Task requirements:
Reproduce the lines word for word, starting with the line that contains "Locate an element on the screen. This" and continuing up to and including the line that contains "This screenshot has width=1155, height=452.".

Given data:
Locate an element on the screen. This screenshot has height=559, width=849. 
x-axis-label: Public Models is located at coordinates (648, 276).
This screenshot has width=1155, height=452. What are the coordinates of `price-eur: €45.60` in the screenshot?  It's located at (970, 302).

==

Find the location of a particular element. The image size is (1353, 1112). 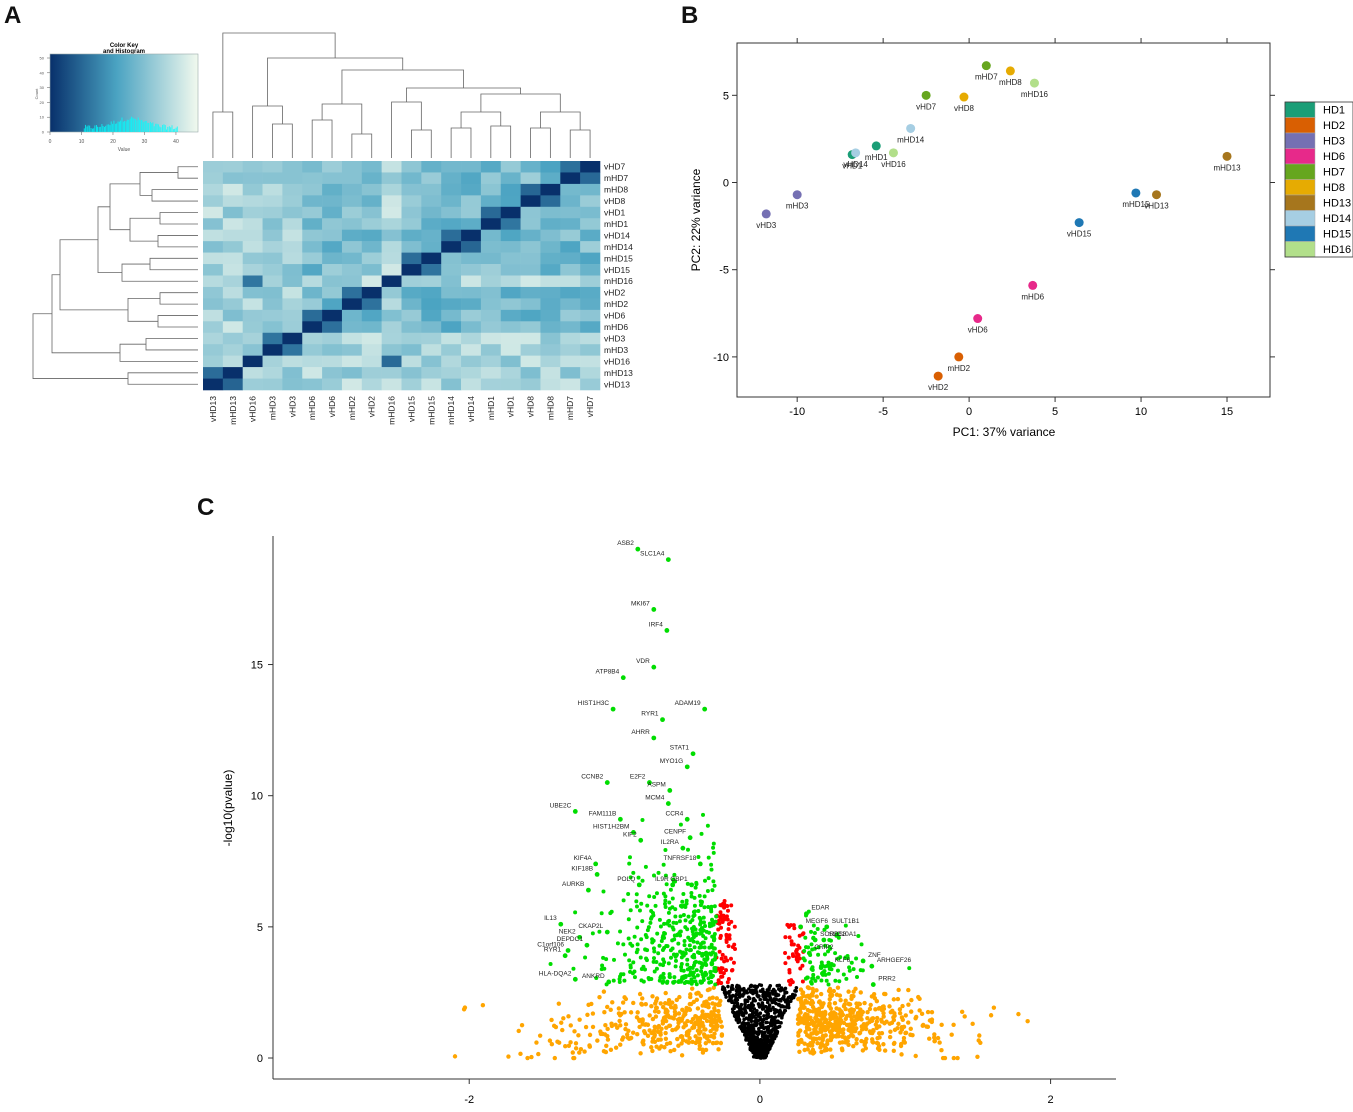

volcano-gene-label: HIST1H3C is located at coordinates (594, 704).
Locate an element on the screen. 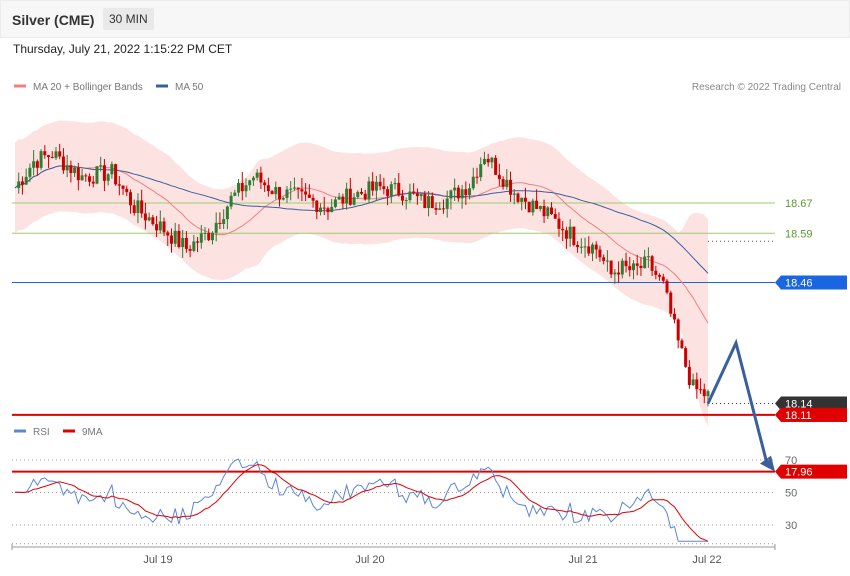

Exercise output:
Locate an element on the screen. This screenshot has height=559, width=849. 
x-axis-label: Public Models is located at coordinates (648, 276).
This screenshot has width=1155, height=452. What are the coordinates of `price-eur: €45.60` in the screenshot?  It's located at (970, 302).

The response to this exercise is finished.